#### Dataset entries

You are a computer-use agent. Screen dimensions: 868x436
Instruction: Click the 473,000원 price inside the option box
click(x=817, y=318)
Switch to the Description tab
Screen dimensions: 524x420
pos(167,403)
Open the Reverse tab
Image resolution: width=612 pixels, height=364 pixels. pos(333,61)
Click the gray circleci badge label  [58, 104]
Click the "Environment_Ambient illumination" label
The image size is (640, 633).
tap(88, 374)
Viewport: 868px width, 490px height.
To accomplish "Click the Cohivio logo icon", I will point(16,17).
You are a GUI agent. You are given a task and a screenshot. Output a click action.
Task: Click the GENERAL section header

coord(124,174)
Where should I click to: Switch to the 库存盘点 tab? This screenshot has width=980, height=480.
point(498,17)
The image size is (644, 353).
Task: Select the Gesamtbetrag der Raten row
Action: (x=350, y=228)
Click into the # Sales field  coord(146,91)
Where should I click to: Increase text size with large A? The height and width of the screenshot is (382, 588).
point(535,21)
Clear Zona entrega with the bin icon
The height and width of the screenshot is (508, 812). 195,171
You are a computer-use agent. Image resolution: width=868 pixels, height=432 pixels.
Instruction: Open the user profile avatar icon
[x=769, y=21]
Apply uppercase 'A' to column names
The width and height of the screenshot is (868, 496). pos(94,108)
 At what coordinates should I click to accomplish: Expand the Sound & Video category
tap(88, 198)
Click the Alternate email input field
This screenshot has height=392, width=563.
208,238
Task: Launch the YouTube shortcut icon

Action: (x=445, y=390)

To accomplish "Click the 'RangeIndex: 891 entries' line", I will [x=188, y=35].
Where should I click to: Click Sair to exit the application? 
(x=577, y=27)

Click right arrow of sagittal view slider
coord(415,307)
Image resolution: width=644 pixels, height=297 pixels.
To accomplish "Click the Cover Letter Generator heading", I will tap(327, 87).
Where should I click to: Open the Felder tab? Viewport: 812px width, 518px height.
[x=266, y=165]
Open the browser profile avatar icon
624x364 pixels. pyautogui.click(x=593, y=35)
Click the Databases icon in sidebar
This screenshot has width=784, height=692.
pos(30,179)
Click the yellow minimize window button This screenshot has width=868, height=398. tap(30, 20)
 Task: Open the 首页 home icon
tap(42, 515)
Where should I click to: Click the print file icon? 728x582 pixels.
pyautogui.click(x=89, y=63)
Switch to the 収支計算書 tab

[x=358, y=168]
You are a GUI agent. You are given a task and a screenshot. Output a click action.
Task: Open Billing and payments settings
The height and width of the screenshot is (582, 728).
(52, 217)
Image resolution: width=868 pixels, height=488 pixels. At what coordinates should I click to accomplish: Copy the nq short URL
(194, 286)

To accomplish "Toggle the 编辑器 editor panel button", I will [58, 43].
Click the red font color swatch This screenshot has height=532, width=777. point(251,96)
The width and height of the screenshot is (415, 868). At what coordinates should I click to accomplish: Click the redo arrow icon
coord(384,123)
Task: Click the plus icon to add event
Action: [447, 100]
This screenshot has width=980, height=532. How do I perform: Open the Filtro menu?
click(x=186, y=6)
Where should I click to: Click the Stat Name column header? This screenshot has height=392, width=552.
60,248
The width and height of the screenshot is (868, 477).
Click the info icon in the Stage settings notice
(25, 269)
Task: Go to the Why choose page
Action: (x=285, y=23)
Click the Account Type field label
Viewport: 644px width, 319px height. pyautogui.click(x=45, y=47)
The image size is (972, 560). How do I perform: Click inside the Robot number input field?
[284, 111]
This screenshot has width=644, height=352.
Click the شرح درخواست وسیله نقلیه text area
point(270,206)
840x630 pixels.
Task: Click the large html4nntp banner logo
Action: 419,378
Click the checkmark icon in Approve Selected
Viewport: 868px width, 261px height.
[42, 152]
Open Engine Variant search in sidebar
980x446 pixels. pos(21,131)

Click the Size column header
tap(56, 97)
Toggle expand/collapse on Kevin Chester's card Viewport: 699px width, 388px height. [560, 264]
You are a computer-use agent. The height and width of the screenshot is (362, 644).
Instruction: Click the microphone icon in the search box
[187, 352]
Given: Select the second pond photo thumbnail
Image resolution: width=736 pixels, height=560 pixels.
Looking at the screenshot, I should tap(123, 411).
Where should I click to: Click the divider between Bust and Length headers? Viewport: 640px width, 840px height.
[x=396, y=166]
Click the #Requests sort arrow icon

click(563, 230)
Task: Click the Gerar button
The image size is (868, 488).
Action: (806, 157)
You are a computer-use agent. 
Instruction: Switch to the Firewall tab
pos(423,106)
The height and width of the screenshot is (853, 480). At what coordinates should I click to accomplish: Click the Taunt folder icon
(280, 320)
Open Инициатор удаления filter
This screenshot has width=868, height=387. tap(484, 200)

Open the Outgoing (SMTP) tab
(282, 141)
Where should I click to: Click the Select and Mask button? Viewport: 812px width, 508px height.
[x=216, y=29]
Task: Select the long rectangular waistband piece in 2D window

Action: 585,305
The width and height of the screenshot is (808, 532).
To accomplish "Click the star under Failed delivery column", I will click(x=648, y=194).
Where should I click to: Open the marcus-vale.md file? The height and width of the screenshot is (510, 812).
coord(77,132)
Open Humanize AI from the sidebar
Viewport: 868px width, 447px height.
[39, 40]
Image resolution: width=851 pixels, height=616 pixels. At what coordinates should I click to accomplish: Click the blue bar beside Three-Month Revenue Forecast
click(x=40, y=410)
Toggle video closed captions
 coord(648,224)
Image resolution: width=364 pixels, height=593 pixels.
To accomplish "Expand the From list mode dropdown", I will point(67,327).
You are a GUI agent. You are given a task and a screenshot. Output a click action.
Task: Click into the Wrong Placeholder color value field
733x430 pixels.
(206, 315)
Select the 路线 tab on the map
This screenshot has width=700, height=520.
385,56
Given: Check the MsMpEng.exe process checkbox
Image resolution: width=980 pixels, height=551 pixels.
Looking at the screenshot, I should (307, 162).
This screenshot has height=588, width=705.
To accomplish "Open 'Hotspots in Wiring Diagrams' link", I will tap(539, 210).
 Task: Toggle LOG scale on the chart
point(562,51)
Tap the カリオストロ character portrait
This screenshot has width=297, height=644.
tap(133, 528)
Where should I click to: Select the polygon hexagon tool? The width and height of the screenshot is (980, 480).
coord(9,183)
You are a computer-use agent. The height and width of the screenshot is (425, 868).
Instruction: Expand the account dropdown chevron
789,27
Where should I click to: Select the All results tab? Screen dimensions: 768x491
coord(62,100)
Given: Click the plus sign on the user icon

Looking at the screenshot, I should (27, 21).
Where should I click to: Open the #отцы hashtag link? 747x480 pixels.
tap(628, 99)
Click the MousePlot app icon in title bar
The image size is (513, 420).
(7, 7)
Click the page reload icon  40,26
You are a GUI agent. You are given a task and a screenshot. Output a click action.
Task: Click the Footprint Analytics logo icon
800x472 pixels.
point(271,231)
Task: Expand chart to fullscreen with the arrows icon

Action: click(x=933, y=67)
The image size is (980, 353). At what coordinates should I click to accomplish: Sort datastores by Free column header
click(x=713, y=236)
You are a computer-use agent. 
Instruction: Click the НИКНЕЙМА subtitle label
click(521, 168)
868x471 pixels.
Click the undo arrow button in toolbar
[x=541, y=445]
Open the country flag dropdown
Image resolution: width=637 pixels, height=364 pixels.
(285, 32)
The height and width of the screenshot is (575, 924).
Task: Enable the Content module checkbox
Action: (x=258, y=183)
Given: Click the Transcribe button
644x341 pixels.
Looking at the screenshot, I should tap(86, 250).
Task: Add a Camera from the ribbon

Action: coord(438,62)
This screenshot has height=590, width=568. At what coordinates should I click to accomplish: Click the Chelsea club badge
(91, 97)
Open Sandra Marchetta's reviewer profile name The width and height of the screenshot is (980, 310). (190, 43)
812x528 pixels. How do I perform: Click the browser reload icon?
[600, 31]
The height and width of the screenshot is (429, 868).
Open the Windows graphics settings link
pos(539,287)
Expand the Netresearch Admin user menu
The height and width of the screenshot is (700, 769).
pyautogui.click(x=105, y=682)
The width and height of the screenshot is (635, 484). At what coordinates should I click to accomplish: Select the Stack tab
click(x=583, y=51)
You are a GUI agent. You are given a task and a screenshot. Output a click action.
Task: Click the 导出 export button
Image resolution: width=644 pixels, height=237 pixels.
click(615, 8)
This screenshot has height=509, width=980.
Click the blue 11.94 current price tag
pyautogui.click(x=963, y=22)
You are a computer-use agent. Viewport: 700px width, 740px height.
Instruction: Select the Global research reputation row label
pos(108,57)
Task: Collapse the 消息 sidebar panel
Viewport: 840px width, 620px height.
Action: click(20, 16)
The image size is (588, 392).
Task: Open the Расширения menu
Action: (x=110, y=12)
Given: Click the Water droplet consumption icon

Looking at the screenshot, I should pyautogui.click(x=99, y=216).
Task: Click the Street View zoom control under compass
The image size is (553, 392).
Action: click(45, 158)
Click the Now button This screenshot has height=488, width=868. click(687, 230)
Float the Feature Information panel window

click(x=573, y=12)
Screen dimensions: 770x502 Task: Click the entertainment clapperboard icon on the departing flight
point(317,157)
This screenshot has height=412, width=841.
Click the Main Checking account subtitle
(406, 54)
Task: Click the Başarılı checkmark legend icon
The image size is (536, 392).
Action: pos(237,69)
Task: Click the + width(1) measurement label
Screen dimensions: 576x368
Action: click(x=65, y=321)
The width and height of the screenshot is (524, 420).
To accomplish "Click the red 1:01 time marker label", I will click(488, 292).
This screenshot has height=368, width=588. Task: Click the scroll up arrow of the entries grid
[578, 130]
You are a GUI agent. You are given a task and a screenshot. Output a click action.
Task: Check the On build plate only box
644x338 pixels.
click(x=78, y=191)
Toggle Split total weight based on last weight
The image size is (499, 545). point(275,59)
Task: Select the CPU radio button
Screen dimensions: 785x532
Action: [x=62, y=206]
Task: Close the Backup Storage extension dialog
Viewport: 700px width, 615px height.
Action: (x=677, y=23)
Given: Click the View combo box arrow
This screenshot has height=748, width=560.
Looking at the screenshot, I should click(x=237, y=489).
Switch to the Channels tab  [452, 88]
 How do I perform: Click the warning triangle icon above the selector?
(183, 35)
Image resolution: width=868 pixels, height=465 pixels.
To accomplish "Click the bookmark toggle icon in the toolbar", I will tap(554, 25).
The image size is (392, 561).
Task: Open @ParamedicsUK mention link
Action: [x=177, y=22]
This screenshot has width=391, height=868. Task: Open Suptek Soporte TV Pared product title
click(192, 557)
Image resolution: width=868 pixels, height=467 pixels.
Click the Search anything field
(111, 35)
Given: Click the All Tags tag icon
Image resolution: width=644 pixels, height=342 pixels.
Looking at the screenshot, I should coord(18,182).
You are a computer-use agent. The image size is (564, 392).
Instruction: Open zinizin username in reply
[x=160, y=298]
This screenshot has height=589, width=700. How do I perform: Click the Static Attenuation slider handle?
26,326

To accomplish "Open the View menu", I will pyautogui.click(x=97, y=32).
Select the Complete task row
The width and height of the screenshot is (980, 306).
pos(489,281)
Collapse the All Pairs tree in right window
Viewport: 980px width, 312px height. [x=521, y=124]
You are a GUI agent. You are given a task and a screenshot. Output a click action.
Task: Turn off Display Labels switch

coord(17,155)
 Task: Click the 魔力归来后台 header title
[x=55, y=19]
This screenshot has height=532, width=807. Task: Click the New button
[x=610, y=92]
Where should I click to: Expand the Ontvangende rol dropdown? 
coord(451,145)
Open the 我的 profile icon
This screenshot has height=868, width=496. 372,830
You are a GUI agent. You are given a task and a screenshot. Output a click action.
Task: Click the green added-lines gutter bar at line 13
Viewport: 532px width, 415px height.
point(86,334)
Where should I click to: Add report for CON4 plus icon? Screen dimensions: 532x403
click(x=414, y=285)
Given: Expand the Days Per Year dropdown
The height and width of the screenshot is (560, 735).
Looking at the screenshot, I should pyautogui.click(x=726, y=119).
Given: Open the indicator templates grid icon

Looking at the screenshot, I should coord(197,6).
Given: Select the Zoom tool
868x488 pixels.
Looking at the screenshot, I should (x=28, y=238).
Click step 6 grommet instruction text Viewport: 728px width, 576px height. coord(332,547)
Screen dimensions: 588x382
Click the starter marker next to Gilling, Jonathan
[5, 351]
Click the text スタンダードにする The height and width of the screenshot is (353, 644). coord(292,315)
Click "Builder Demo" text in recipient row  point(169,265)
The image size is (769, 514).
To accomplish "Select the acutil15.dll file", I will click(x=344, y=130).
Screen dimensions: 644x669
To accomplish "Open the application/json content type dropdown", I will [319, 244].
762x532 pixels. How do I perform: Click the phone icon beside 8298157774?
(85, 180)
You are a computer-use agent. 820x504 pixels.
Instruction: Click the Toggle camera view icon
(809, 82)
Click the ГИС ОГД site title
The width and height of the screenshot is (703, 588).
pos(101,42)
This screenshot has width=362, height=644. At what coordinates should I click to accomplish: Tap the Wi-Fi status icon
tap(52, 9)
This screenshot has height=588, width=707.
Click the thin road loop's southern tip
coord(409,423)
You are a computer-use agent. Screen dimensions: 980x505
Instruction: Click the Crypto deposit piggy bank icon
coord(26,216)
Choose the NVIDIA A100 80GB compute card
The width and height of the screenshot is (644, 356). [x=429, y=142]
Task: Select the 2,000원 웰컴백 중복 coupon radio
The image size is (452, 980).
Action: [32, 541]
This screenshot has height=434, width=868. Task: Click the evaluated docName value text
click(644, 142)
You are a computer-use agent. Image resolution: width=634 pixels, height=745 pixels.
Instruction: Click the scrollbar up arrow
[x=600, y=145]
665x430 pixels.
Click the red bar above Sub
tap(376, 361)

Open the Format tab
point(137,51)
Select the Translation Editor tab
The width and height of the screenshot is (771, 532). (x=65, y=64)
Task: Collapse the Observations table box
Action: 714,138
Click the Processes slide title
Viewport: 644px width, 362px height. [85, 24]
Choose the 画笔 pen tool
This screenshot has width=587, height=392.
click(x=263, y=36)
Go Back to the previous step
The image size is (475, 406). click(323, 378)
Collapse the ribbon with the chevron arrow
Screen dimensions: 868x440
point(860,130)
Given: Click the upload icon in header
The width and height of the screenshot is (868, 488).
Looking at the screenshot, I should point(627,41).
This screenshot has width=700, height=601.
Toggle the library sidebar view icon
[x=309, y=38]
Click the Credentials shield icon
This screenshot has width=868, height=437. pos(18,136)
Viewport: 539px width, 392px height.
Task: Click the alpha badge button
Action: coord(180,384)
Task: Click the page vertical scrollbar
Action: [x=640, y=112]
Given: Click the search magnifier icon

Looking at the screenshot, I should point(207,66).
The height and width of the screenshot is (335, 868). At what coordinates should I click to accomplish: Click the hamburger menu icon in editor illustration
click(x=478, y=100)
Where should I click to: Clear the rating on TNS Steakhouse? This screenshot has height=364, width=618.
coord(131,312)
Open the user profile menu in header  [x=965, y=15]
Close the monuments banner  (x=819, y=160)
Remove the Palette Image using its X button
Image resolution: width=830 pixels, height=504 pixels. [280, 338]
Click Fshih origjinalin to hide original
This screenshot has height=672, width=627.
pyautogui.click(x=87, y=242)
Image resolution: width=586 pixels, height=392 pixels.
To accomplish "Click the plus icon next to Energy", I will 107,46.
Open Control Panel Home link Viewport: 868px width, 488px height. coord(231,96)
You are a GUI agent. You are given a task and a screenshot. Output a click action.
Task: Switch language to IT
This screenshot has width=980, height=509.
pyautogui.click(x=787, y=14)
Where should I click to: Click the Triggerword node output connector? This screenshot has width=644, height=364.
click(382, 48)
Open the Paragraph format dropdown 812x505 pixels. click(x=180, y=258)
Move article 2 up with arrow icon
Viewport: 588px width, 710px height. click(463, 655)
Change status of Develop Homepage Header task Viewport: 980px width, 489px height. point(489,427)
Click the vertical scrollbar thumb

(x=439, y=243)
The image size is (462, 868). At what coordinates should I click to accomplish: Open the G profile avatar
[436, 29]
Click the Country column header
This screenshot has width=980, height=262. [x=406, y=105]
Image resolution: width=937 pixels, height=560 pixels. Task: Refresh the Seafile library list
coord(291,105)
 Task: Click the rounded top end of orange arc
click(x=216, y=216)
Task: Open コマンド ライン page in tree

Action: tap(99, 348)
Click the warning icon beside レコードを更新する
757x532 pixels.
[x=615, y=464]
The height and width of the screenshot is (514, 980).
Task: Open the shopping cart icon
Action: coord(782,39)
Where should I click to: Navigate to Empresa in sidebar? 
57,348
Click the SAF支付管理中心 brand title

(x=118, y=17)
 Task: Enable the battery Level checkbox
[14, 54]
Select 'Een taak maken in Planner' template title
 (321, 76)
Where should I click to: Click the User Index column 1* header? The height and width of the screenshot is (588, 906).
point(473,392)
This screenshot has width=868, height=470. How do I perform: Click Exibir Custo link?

########

Written instruction →
Rewrite the lines from the line with "You are a computer-use agent. 820x504 pixels." to the line with "pos(101,42)", both included. Keep the requests and add 39 to every coordinate in the answers.

Output of the task →
You are a computer-use agent. 820x504 pixels.
Instruction: Click the Toggle camera view icon
(848, 121)
Click the ГИС ОГД site title
The width and height of the screenshot is (703, 588).
pos(140,81)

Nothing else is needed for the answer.